In what was a defensive — and at times ugly — affair the Atlanta Hawks triumphed (89-72) over the Boston Celtics to take Game 2 and, with it, a 2-0 series lead in the first round. Kyle Korver and Al Horford both notched 17 points for the Hawks, while Isaiah Thomas led the way with 16 points for the Celtics.
First quarter blitz
In the last few games before the playoffs began, and Game 1 of this series, the Boston Celtics have been known to start the game off very slowly and this has left themselves facing an uphill battle from the very early stages of the game. That trend continued in Game 2, as the Hawks bolted out of the gates to take a 24-3 lead in the first seven minutes, eventually ending the first quarter with a 24-7 advantage (despite not scoring in the final 5:28).
The two teams would score the exact same number of points in the final three periods (65) so, in the end, the difference in this game was the first quarter. There were a few reasons why the Hawks blitzed the Celtics in the first quarter, let’s start with the Hawks defense, which fuelled everything else and set the tone for the rest of the game.
This was one of the first defensive possessions of the game. The Celtics try to run their offense, and it ends up with Jae Crowder attempting to get the ball over to Marcus Smart. Kent Bazemore reads the play, picks off the pass, and gets out in the open floor. He turns down the option to set up Kyle Korver and gets the friendly toilet rim roll on his three-point attempt.
Setting the defensive tone early with a steal and transition three, that’s how you want to start a game. Atlanta turning defense into offense.
The Celtics got themselves a favorable mismatch with Paul Millsap guarding Isaiah Thomas on this possession. To help his teammate, Horford leaves Sullinger to cut off Isaiah’s path to the rim. To help Al, Korver leaves Evan Turner to cover Horford’s man, Jared Sullinger. The Hawks were perfectly fine leaving the likes of Evan Turner, Marcus Smart, and Amir Johnson open behind the three-point line, and Korver leaving Turner to help Horford speaks to this. If that was Avery Bradley in the corner, this would be a different story.
Eventually, this play ends up with Thomas giving the ball up to Turner in the corner, who find an open Marcus Smart who misses on the three.

▸ STORED ROWS
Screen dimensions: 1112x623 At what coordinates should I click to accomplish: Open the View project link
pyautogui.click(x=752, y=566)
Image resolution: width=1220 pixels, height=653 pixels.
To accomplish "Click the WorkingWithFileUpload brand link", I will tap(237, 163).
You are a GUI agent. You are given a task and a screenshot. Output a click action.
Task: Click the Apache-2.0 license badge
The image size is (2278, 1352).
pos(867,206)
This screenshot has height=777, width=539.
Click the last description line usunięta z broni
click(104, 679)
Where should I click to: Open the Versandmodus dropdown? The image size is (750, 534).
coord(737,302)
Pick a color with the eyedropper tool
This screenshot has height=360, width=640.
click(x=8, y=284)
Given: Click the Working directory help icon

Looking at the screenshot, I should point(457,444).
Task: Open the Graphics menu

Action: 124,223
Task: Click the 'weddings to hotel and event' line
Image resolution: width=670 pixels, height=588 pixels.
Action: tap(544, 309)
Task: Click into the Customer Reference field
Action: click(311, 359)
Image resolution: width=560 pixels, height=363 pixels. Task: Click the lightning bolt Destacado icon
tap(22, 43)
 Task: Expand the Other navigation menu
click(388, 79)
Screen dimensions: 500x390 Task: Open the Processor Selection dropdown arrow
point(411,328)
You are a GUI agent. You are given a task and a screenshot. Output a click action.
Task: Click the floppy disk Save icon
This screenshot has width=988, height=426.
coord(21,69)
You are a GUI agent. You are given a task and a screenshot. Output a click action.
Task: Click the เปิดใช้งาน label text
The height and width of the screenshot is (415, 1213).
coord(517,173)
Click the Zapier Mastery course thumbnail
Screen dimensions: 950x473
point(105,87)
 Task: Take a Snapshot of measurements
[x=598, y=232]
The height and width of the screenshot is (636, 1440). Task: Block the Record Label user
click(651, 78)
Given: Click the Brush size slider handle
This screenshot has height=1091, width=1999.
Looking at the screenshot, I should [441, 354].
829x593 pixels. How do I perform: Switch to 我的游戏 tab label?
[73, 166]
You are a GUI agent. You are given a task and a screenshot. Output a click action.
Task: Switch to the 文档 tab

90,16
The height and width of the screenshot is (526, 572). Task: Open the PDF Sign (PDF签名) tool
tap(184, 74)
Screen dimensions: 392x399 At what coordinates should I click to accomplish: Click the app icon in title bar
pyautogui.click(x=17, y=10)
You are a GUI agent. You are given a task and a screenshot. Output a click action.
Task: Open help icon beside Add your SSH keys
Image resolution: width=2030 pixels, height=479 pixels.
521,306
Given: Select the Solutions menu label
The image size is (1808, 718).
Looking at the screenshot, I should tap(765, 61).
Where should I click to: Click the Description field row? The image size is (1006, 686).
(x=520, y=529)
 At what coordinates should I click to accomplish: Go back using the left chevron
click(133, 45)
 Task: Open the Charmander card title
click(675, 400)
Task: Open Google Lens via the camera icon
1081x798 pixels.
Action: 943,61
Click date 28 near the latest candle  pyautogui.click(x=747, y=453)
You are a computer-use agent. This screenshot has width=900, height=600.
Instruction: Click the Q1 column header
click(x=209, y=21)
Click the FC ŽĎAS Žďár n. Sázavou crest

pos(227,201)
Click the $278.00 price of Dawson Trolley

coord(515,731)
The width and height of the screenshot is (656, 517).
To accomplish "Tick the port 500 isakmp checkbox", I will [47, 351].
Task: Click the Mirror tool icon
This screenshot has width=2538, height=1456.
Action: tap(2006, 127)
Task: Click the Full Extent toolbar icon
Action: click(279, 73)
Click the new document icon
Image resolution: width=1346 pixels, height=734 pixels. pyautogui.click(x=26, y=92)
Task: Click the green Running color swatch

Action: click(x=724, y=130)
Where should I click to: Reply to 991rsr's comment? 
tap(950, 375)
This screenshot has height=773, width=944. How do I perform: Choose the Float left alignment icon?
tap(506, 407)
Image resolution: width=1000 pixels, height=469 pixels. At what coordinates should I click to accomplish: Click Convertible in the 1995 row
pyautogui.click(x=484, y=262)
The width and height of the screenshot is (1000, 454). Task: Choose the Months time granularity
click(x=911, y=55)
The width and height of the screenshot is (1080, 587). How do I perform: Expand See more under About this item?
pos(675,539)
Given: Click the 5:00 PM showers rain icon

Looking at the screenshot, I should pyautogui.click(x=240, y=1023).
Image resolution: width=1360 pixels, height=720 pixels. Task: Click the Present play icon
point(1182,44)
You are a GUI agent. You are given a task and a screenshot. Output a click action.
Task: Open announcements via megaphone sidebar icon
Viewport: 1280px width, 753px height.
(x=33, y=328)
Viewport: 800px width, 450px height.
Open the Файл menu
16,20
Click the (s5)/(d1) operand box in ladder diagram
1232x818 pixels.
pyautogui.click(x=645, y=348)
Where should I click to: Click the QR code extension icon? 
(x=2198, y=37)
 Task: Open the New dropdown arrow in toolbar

▸ EXERCISES
A - Translate this sentence from the Hawks–Celtics game recap into Spanish: "Kent Bazemore reads the play, picks off the pass, and gets out in the open floor."
B - Output the part of the Hawks–Celtics game recap that opens with the words containing "This was one" and closes with "defense into offense.", copied exactly.

▸ WORKED ANSWERS
A - Kent Bazemore lee la jugada, intercepta el pase y sale a campo abierto.

B -
This was one of the first defensive possessions of the game. The Celtics try to run their offense, and it ends up with Jae Crowder attempting to get the ball over to Marcus Smart. Kent Bazemore reads the play, picks off the pass, and gets out in the open floor. He turns down the option to set up Kyle Korver and gets the friendly toilet rim roll on his three-point attempt.
Setting the defensive tone early with a steal and transition three, that’s how you want to start a game. Atlanta turning defense into offense.